FOOD FOR THOUGHT Uehara will hold the first solo exhibition of ceramic artist Tetsuhiro Iwata from February 12 (Sat) to February 15 (Tue), 2022.
Although it is a relatively new maker that started handling from the 2021 special exhibition "Children's Vessel Exhibition", we have already received many inquiries.
Iwata was born in 1981 in Tottori prefecture. Speaking of his true worth, it is the solid potter's wheel skills that he has honed under the potter Tamaki Ito, and his own three-dimensional compositional ability.
Seeing Iwata's works side by side as a group reminds me of the feeling I had when I first encountered Brutalist architecture in England. It's as if each piece of work becomes a modular element, and they are combined in a clear way to form a single architectural piece that speaks the artist's statement very briefly.
It was the first time I felt this way with a ceramic work, and I was convinced that he was a smart and strong-willed creator.
At first glance, Mr. Iwata's works appear to be uniform and industrial products, but upon closer inspection, they are full of traces of rough handiwork and edgy and arbitrary designs. The balance of roundness and hardness is modern, architectural and fashionable. The more I look at the work, the more I feel like I can see inside the flexible and greedy mind of the artist, and it makes me happy.
Mr. Iwata, who majored in architecture during his college and university days, said, “ At the time, I was thinking about space by making volumes continuous, rotating, and shifting. There are a lot of them,” he says, as if he views pottery as architectural.

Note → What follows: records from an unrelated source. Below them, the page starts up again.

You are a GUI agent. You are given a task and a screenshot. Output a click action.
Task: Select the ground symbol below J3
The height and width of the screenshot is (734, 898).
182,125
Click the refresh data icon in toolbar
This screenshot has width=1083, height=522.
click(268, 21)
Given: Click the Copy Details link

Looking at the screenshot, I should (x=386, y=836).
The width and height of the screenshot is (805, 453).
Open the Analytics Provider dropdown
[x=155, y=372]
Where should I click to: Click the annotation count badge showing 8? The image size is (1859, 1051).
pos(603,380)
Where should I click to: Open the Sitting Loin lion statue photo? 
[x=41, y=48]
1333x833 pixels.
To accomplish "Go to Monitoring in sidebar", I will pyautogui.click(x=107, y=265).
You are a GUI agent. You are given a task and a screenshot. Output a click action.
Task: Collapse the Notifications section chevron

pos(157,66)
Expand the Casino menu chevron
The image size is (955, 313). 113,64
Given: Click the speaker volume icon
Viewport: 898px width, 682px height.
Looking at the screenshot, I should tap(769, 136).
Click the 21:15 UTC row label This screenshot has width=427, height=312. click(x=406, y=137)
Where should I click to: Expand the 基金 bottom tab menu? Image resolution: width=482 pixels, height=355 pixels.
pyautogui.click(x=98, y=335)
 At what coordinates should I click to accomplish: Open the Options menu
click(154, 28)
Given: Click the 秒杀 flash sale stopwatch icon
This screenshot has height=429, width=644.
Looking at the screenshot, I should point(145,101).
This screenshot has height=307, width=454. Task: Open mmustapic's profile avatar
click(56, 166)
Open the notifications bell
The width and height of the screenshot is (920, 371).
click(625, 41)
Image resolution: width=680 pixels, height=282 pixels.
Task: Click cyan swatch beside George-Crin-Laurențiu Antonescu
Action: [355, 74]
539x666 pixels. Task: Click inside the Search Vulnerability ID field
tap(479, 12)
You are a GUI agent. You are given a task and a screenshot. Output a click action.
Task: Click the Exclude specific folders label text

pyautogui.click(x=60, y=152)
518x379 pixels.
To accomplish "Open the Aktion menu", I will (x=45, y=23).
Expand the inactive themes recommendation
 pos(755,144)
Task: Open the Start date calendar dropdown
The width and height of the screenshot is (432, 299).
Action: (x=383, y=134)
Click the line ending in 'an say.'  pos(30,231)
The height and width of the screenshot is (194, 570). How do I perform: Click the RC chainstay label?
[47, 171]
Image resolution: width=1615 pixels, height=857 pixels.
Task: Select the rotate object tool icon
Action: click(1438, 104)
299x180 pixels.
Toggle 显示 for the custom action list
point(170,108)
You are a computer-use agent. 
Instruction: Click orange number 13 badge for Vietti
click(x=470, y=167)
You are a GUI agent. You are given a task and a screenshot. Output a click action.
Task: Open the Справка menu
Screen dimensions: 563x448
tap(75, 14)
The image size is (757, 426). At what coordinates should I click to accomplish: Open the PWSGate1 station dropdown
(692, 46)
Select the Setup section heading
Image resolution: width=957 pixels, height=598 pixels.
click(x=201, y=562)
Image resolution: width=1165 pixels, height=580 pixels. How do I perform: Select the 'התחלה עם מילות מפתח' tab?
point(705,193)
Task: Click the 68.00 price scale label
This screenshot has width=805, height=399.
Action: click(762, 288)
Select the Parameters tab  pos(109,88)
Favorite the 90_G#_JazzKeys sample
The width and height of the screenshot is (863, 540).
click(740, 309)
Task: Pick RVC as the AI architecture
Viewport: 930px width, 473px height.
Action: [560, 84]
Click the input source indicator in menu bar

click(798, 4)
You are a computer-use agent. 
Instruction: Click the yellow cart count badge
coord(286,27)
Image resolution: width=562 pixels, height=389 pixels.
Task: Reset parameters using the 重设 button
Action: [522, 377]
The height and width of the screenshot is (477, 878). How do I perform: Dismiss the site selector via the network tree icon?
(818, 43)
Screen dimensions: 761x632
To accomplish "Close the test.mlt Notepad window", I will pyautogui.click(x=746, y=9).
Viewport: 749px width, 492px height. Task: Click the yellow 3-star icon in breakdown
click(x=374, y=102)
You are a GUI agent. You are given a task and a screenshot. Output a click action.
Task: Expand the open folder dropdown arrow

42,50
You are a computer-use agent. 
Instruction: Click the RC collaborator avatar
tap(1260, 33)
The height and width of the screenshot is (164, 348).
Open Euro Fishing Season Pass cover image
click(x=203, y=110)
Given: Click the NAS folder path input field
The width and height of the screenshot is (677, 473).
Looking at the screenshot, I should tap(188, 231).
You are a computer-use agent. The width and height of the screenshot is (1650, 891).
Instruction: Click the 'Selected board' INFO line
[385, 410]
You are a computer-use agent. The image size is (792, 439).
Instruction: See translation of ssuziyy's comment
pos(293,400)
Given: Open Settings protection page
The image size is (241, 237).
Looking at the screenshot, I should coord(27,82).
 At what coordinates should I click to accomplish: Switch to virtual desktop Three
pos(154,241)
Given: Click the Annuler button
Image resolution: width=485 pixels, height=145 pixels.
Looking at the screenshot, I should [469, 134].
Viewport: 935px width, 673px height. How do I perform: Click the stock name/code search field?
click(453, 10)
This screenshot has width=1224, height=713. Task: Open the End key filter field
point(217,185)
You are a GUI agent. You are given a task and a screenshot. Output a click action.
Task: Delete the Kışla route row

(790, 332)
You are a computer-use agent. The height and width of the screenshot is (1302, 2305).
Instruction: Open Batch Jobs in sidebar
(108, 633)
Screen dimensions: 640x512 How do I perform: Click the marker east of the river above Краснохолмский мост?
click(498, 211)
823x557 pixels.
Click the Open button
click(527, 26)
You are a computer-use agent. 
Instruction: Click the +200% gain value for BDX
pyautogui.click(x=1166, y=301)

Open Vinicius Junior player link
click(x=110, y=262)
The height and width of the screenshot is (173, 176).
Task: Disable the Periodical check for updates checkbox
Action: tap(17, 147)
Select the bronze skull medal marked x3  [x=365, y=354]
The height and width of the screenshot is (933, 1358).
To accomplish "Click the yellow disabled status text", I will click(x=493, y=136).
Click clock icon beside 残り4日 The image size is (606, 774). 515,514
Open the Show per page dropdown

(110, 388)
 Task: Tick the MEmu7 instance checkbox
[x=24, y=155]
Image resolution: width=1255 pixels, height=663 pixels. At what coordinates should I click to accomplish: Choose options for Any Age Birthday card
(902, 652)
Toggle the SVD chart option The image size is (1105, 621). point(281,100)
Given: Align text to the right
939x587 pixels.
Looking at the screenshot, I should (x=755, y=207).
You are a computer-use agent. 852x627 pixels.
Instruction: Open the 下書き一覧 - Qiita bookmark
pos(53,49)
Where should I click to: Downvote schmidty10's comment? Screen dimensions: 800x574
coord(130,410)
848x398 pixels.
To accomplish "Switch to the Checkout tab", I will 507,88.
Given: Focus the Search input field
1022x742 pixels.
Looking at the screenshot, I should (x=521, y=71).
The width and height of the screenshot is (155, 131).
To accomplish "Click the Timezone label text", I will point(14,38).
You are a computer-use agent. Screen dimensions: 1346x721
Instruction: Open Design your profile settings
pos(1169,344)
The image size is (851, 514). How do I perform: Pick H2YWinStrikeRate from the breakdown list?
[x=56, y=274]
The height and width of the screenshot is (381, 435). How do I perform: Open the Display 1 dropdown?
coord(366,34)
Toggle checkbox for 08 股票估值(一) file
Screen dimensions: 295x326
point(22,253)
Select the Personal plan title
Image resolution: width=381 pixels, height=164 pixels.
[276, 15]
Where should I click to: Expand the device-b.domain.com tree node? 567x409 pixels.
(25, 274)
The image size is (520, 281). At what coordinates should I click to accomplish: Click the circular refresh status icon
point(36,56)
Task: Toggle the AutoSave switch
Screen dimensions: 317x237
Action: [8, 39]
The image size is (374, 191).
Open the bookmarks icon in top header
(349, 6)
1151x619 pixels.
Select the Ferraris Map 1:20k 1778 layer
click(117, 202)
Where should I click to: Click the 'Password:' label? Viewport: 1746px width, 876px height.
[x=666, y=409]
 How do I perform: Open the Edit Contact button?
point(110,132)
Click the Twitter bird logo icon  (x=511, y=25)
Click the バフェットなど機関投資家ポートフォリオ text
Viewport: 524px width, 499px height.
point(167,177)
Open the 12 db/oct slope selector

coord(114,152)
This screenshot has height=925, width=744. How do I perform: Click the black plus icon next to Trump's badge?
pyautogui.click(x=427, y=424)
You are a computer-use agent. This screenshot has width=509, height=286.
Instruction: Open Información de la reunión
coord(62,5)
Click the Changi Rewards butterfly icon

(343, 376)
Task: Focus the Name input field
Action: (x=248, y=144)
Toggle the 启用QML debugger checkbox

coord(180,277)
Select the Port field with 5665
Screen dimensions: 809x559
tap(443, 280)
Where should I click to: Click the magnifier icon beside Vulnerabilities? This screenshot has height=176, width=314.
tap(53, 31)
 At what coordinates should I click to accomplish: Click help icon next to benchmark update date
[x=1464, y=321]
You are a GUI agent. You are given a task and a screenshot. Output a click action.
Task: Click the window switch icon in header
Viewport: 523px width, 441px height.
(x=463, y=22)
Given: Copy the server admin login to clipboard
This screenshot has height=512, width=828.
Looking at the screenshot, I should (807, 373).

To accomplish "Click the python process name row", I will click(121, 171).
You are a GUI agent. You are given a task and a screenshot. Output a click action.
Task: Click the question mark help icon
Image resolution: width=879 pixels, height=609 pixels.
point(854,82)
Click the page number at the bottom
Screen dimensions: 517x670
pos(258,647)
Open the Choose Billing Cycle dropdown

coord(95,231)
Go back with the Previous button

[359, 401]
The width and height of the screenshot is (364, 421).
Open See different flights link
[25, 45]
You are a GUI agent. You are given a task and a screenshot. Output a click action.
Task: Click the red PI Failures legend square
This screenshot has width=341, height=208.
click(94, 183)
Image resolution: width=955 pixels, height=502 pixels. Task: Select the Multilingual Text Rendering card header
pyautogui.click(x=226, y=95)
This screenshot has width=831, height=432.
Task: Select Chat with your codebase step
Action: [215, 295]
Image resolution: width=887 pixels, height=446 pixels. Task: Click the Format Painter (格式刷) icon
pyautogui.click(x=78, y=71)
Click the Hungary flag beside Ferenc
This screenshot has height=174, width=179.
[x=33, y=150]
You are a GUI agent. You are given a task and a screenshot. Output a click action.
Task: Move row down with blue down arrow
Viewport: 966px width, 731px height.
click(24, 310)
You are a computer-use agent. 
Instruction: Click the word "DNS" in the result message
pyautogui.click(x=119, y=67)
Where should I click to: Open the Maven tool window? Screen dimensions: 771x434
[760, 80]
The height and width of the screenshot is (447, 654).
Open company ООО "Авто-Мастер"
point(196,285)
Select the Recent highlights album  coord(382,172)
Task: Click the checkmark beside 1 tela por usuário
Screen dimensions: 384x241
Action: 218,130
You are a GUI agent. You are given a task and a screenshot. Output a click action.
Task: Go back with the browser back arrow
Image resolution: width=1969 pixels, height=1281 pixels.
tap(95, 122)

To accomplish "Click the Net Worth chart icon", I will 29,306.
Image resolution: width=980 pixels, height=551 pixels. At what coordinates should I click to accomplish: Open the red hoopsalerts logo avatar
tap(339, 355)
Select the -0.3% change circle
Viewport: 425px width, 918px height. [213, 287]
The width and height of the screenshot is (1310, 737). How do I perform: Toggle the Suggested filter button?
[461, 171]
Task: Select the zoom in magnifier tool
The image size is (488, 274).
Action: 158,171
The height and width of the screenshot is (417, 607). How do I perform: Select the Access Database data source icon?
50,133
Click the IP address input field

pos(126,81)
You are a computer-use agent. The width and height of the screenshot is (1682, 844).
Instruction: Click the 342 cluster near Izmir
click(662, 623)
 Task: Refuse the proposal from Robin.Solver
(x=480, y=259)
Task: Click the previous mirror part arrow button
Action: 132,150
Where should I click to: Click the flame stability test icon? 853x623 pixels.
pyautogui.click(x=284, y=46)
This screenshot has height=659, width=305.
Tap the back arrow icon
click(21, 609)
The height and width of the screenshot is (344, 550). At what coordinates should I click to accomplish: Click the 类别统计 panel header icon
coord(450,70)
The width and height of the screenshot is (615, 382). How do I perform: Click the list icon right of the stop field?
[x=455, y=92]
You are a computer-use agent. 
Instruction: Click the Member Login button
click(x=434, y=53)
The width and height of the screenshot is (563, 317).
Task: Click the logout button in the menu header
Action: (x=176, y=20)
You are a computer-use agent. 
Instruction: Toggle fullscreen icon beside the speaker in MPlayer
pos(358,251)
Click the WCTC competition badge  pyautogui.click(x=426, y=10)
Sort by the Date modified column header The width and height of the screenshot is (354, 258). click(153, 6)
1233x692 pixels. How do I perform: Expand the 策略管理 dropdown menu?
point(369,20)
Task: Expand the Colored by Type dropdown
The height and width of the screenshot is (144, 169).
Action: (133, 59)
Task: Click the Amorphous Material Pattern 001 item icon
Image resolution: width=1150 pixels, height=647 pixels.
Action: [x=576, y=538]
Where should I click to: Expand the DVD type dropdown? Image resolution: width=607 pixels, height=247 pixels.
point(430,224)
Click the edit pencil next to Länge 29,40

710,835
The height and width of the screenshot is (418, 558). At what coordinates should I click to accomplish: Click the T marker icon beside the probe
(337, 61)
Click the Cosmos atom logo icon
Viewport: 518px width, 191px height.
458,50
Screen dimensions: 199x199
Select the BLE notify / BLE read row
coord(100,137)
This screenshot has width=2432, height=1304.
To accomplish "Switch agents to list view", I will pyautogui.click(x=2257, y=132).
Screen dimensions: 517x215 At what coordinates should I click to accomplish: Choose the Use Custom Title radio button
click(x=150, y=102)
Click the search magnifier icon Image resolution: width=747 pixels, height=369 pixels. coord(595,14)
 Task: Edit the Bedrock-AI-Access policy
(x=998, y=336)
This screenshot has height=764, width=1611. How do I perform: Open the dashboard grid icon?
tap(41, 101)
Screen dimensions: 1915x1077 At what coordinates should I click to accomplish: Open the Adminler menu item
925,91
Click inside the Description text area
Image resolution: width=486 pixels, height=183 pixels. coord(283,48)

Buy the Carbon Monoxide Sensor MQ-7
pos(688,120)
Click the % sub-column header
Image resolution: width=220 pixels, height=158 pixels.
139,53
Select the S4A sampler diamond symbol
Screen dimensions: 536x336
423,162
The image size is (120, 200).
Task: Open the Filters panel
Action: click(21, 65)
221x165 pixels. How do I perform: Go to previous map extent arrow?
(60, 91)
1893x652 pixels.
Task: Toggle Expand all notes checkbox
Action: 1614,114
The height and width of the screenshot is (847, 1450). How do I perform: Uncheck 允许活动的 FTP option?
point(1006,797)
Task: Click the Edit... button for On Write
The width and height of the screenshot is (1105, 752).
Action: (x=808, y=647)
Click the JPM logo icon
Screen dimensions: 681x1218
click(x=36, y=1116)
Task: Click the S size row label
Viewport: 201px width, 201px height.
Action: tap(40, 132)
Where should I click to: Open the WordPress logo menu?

“ When I was a child, I lived in a land surrounded by the sea and mountains, where there was a lot of nature, and there were many large man-made structures such as long cuboid breakwaters floating in the sea and columnar tanks of the waterworks bureau. I used to feel the change in the shifting light from the light hitting the surface and the falling shadows, so I try to incorporate that feeling into my work.” Sensitivity to shadows is especially important for artists like Iwata who are particular about white. If the shadow doesn't fall, the white part doesn't even exist, and the color of the light can only be applied to the shadow part. .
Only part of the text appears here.